▸ What is needed
Write out the passage on the global economic cycle word for word, from "This view is" up to and including "global economic momentum.".

▸ Document passage

__________________________________________________

A widely-held view is that the covid-19 shock has been the trigger for a “late cycle” global economy to enter an overdue and probably sustained period of weakness, to be reflected in a trend rise in unemployment and widening output gaps.
This view is encapsulated by the latest IMF forecasts of a 4.9% fall in global GDP in 2020 followed by a rise of only 5.4% in 2021, implying that the level of GDP next year will be barely higher than in 2019 and about 6.5% lower than projected in January.
The cycle analysis here yields an opposite conclusion: rather than acting as a catalyst for a new period of cyclical weakness, the virus shock has magnified but probably marks the end of a pre-existing downswing dating back to early 2018. Key cycles are now shifting from acting as a headwind to providing a tailwind to global economic momentum.
The cycles methodology followed here is based on the “European” approach, which recognises independent cycles in the components of (investment) demand, rather than the dominant but misleading “American” approach, which asserts the notion of a single, all-encompassing “business” cycle*.

__________________________________________________

Stored data
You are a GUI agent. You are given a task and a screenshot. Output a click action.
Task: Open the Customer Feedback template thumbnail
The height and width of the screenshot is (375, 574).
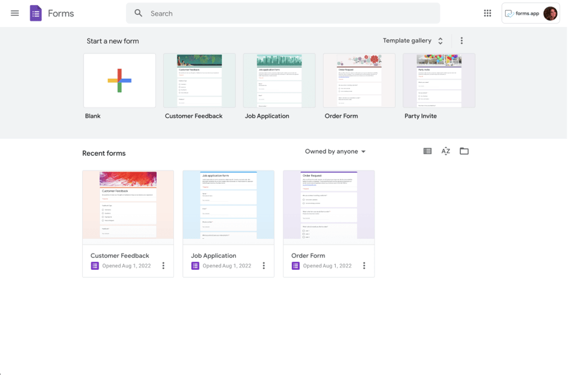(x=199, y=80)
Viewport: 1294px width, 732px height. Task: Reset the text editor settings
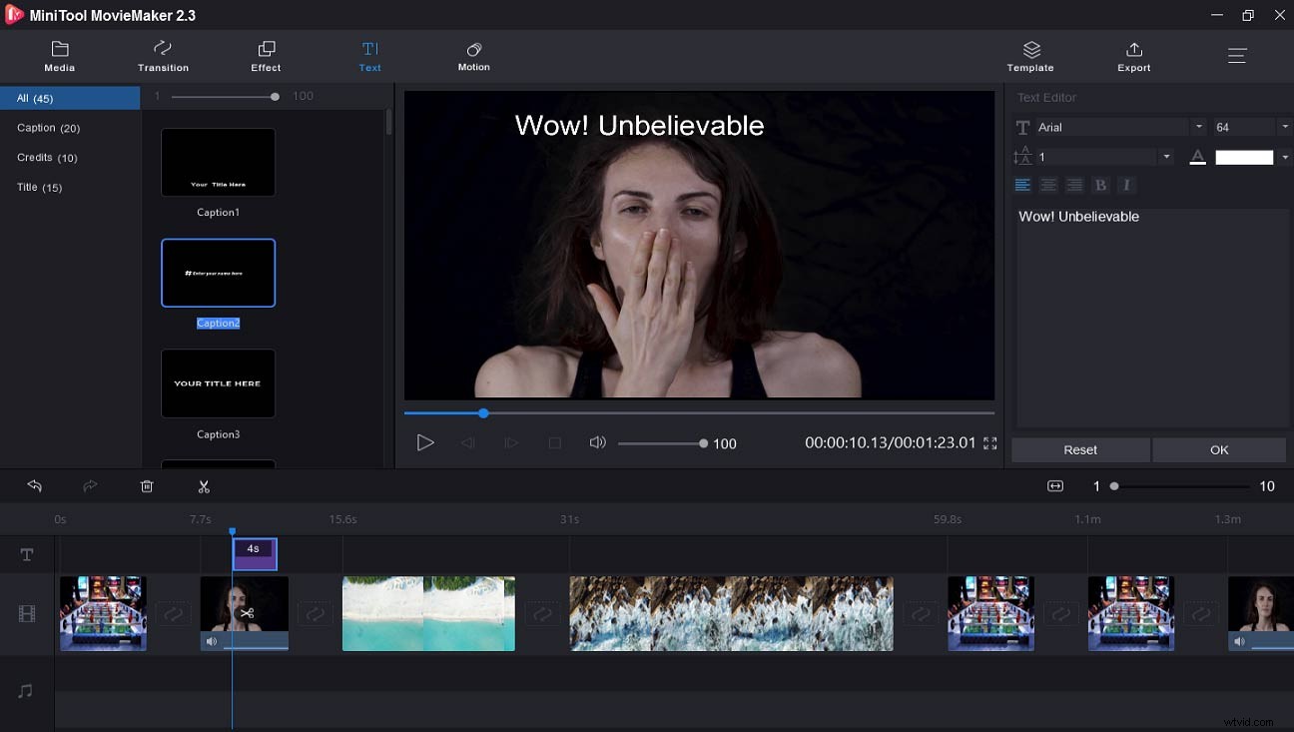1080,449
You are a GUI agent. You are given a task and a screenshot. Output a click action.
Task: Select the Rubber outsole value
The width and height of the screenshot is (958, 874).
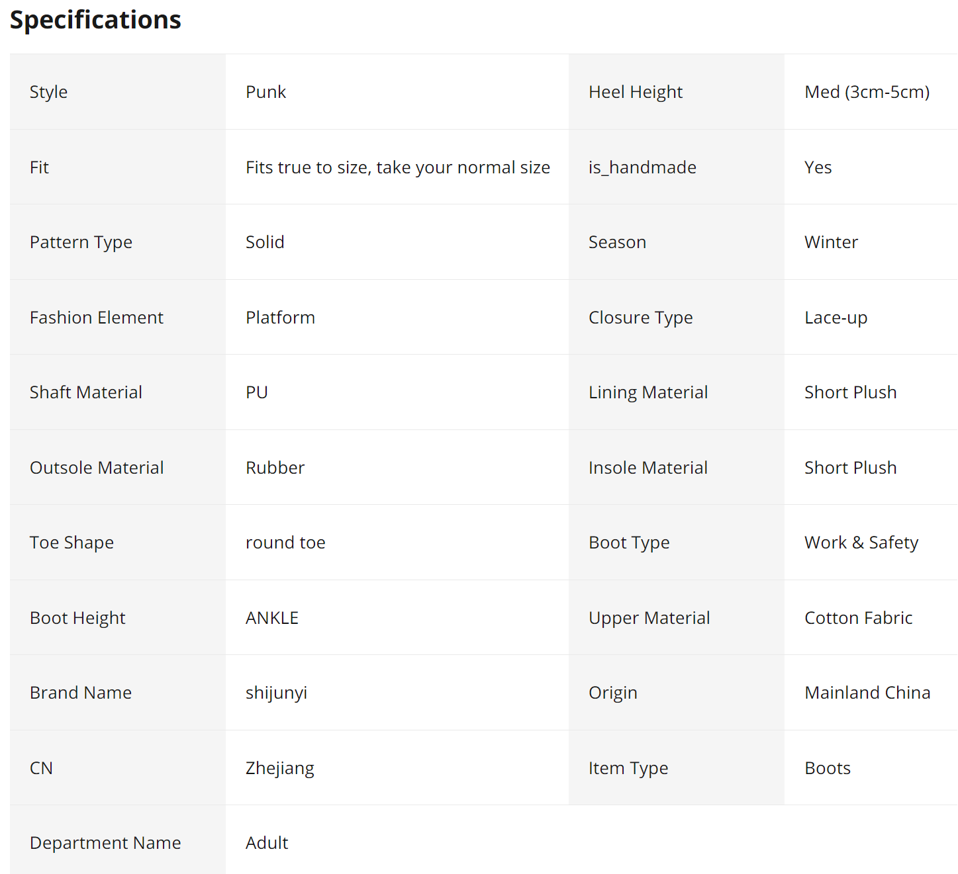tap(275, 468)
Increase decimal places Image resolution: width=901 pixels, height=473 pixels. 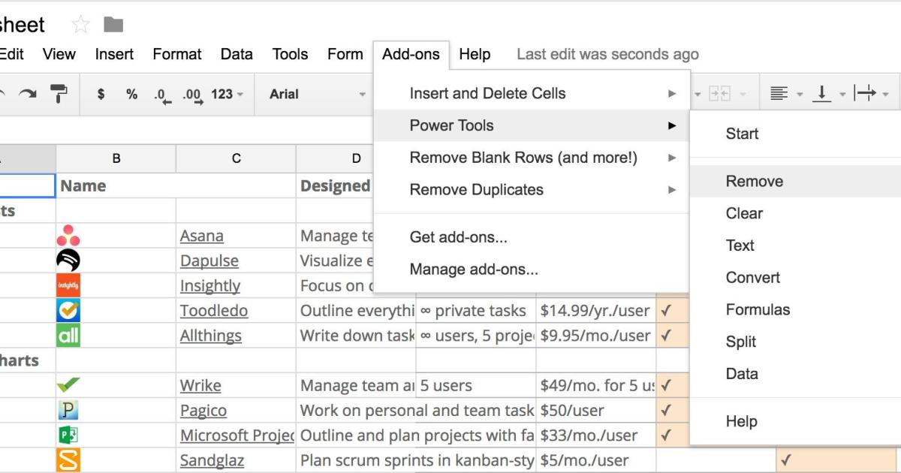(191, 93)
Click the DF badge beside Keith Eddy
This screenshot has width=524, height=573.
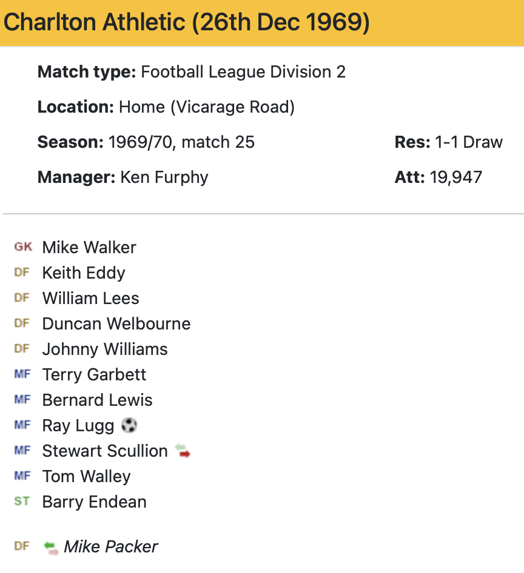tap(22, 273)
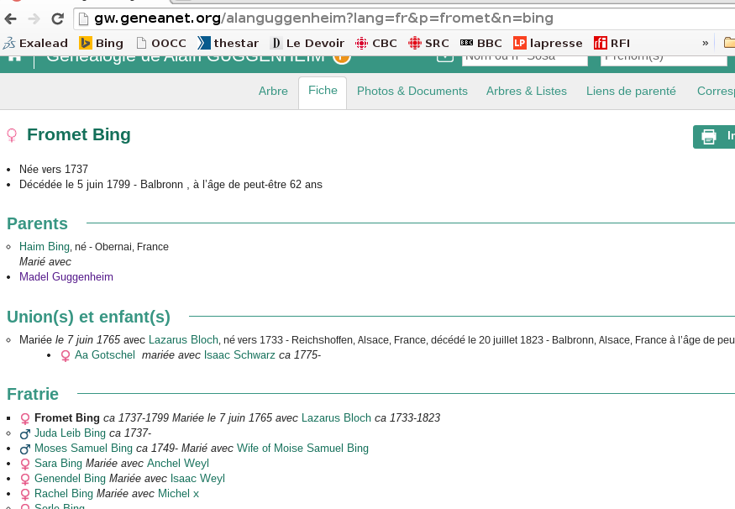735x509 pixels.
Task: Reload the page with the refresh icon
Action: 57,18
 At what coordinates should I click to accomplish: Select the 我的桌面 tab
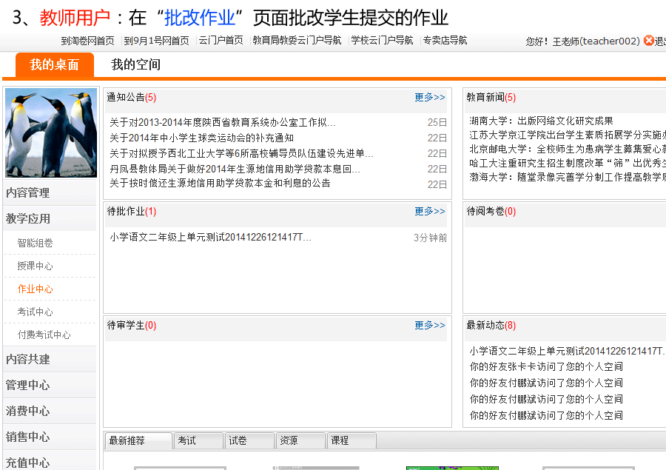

__________________________________________________

▸ Answer to this problem
This view is encapsulated by the latest IMF forecasts of a 4.9% fall in global GDP in 2020 followed by a rise of only 5.4% in 2021, implying that the level of GDP next year will be barely higher than in 2019 and about 6.5% lower than projected in January.
The cycle analysis here yields an opposite conclusion: rather than acting as a catalyst for a new period of cyclical weakness, the virus shock has magnified but probably marks the end of a pre-existing downswing dating back to early 2018. Key cycles are now shifting from acting as a headwind to providing a tailwind to global economic momentum.